At first sight Darwinism … does not seem to attribute any evolutionary effect to the adaptive behavioural innovations of the individual organism. This impression, however, is superficial. Every behavioural innovation by the individual organism changes the relation between that organism and its environment: it amounts to the adoption of or even to the creation by the organism of a new ecological niche. But a new ecological niche means a new set of selection pressures, selecting for the chosen niche. Thus the organism, by its actions and preferences, partly selects the selection pressures which will act upon it and its descendants. Thus it may actively influence the course which evolution will adopt. The adoption of a new way of acting … is like breaking a new evolutionary path.[vi]

[i] Gould, S.J., Wonderful Life, Penguin, Harmondsworth 1991, 233.

[ii] A similar example was given by H.W. Conn in 1900, quoted in Hardy, A., The Living Stream, Collins 1965, 179.

[iii] Reid, R.G.B., Evolutionary Theory: The Unfinished Synthesis, Croom Helm 1985, 244; Bateson, P., ‘The Active Role of Behaviour in Evolution’ in M.-W. Ho and S.W. Fox, Evolutionary Processes and Metaphors, 191–207, Wiley 1988, p6 of preprint. But John Maynard Smith (‘The Birth of Sociobiology’, in New Scientist 26 September 1985, 50) doubts that the behaviours themselves would become genetically fixed.

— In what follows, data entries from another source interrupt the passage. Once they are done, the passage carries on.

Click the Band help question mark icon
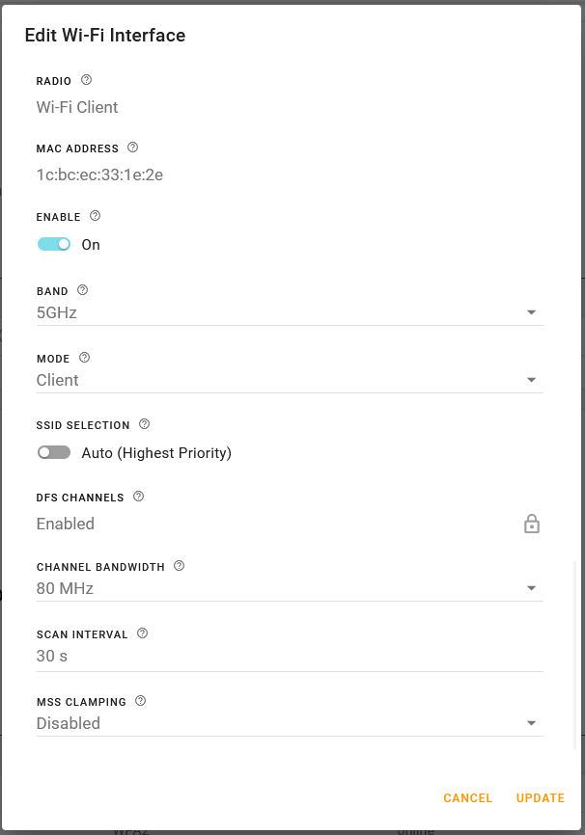Screen dimensions: 585x835 pos(82,290)
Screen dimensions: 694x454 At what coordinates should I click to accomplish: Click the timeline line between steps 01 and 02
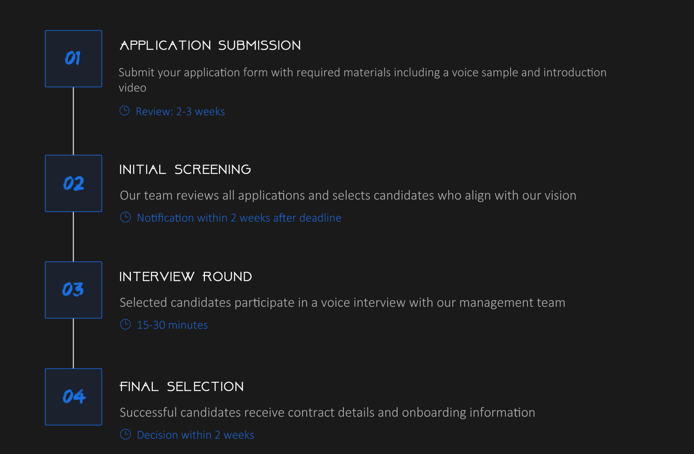[73, 121]
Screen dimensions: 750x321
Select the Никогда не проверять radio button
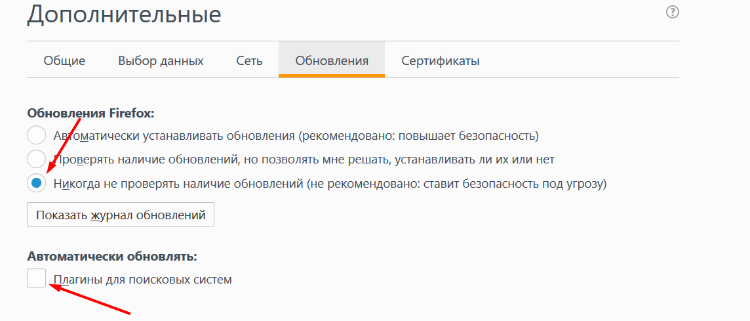click(36, 183)
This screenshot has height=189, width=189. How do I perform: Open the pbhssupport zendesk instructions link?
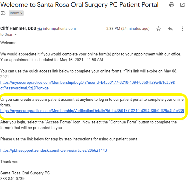54,150
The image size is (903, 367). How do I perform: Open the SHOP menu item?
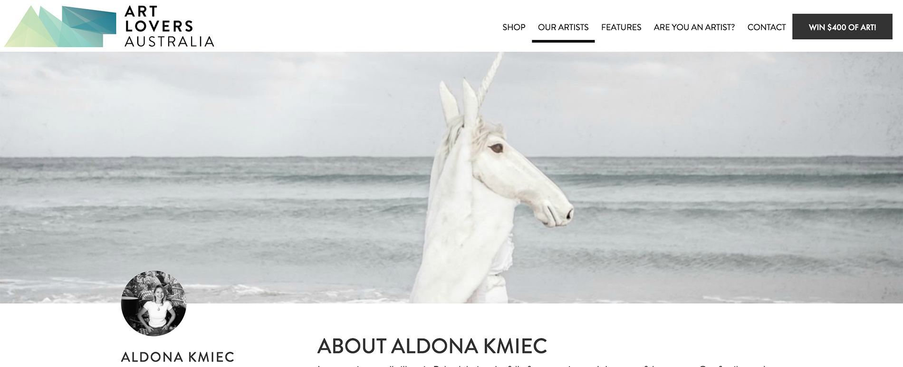pyautogui.click(x=514, y=27)
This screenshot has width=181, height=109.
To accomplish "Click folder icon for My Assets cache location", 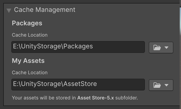I will [157, 85].
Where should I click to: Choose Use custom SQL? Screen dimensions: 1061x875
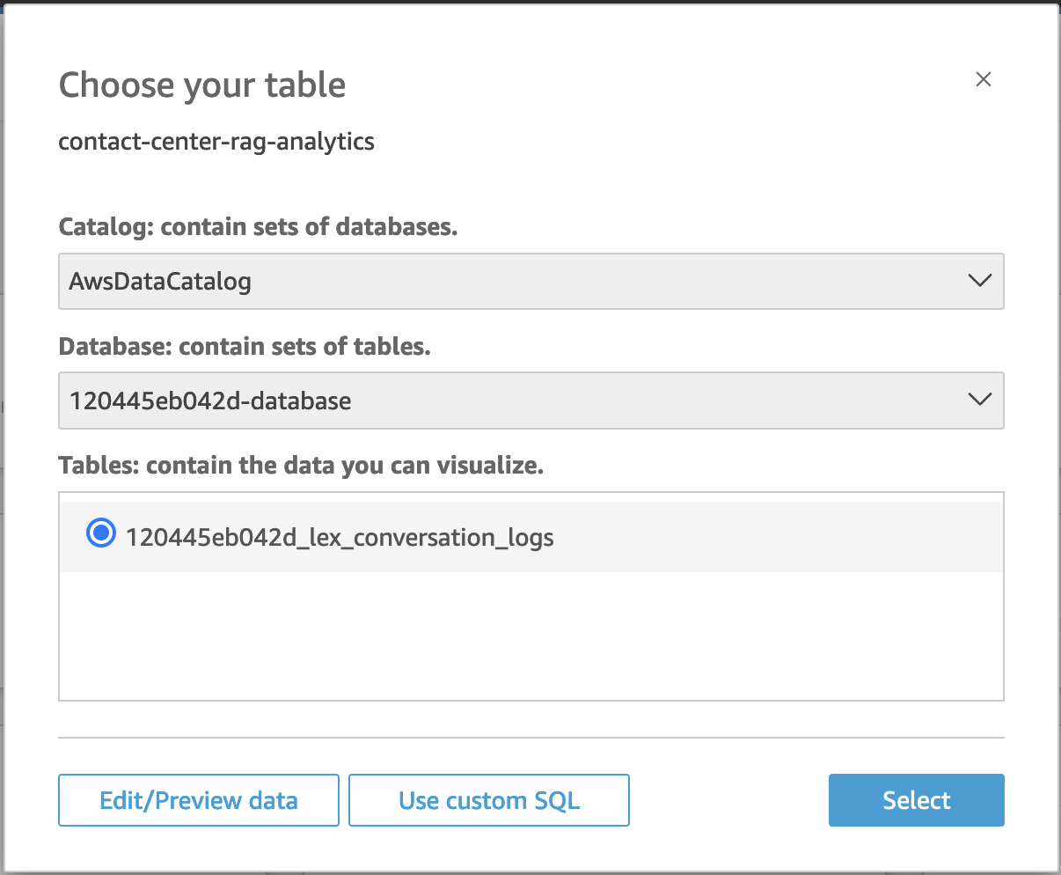(x=489, y=800)

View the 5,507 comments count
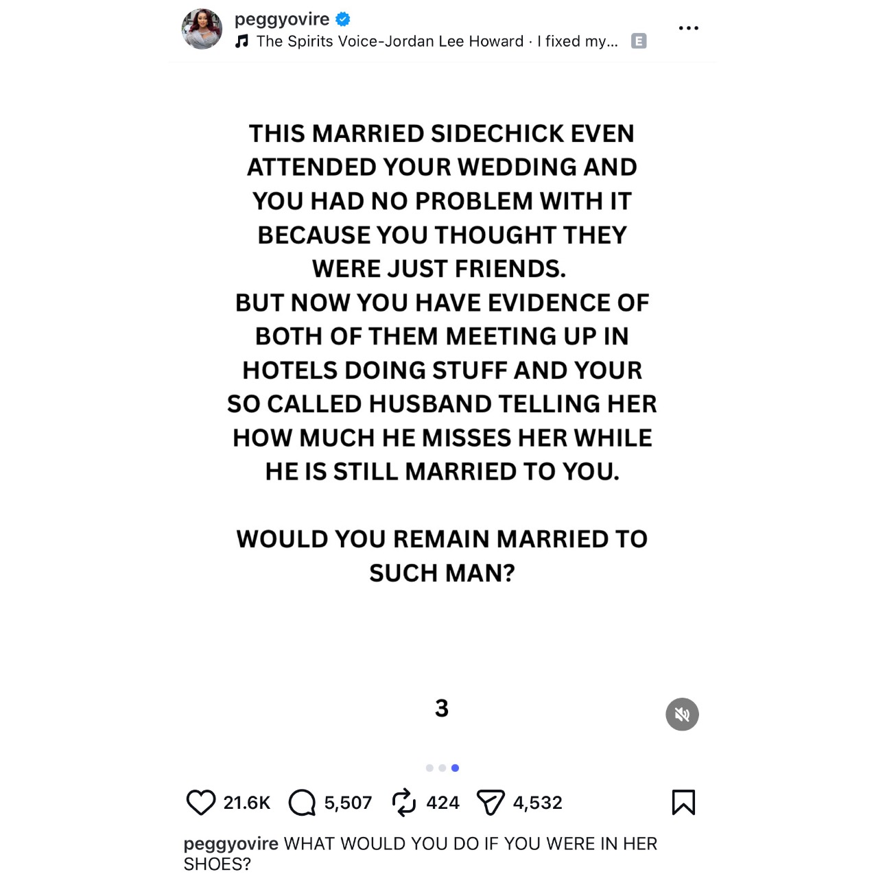[x=348, y=803]
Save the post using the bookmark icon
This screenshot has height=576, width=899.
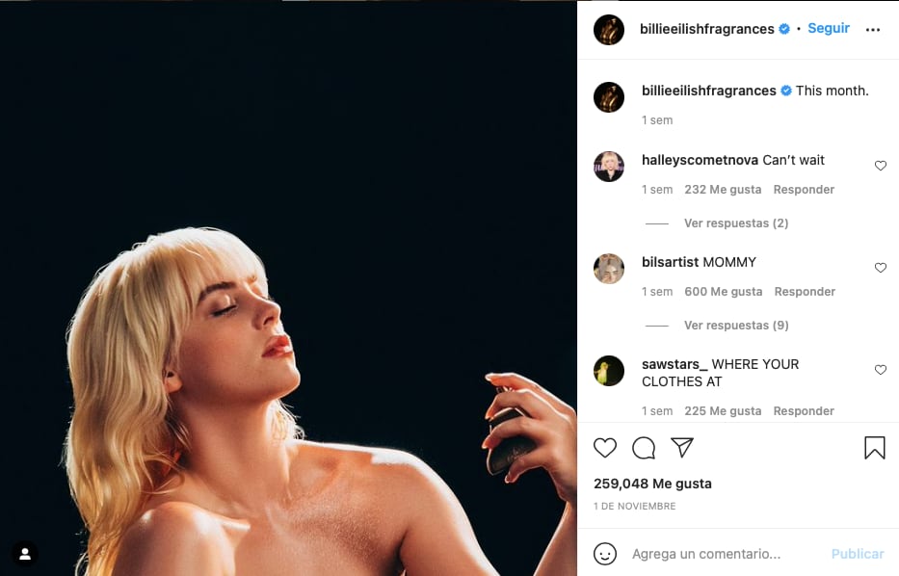874,447
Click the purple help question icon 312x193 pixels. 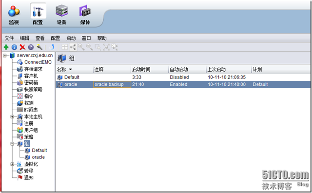[x=31, y=47]
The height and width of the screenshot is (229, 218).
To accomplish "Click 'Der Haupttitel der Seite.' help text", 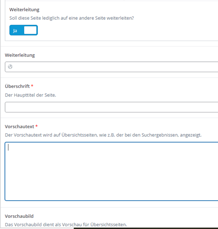I will 31,95.
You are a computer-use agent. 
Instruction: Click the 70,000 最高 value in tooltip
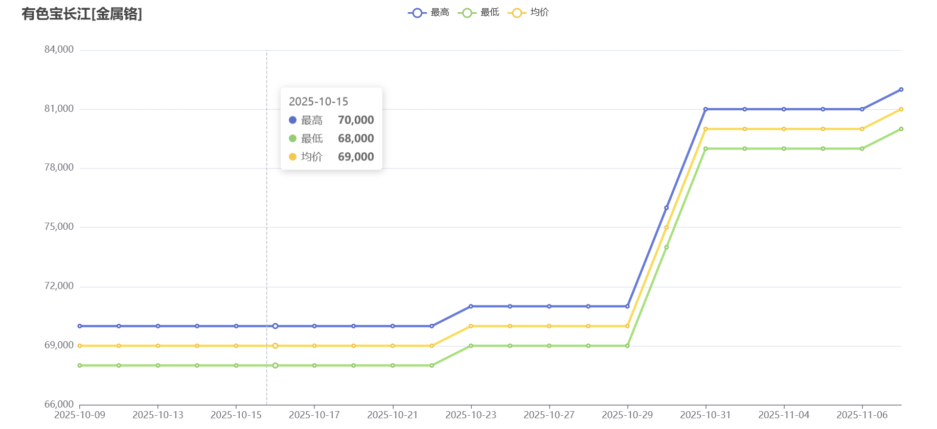coord(356,120)
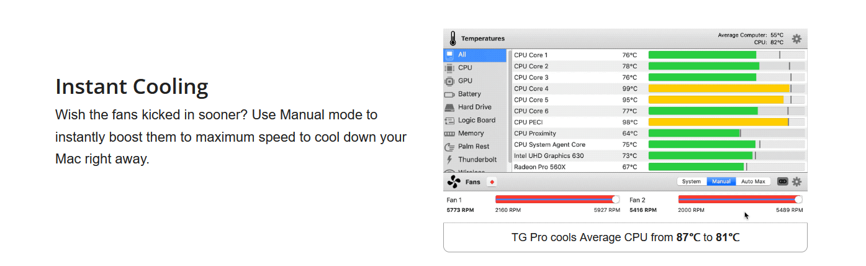Click the thermometer Temperatures icon

pyautogui.click(x=453, y=39)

[iv] Behaviour-led selection is a specific form of the ‘organic selection’ independently proposed by C. Lloyd Morgan in Britain and J. Mark Baldwin and H.F. Osborne in America. The history and status of the idea of organic selection is reviewed by R G B Reid, Evolutionary Theory, (Croom Helm 1985, 239–247). It is also discussed by (among others) the following biologists: Julian Huxley (Evolution, the Modern Synthesis, Allen & Unwin 1942, 523), G. Simpson (‘The Baldwin Effect’, in Evolution, vol 7 (1953), 110–117), E. Mayr (Animal Species and Evolution, Harvard University Press 1963, 95, 106–7, 604–5), A. Hardy (The Living Stream, op cit, 154–5, 162–207. Hardy gives a number of other references to writing on organic selection in The Living Stream and Darwin and the Spirit of Man (Collins 1984)), C.H. Waddington (The Evolution of an Evolutionist, University Press, Edinburgh 1975, 89, 279–281), J. Piaget (Behaviour and Evolution, Routledge & Kegan Paul 1979 (1st edn 1976), xiv–xv, 15–45, 134–145), Patrick Bateson, (‘The Active Role of Behaviour in Evolution’, in M.-W. Ho and S.W. Fox, op cit, 191–207). The philosopher of science Karl Popper is an enthusiastic proponent of behaviour-led selection as the source of direction in evolution. (Objective Knowledge, Clarendon, Oxford 1972, Chapter 7, and Unended Quest, Collins 1976, 173–80.) Interestingly, standard university textbooks on biology or evolution rarely mention organic selection or the Baldwin Effect (as it is also known), and negligible experimental work has been done on its behavioural aspect.

[v] Waddington, ‘Evolutionary Systems, Animal and Human’, in Nature, vol 183, 1634–8. Waddington included the selection of niches by behaviour in his ‘exploitive system’ (‘Evolutionary Adaptation’, S. Tax (ed), The Evolution of Life (Chicago 1960)).

[vi] Popper, Unended Quest, op cit, 180 (Popper’s emphasis).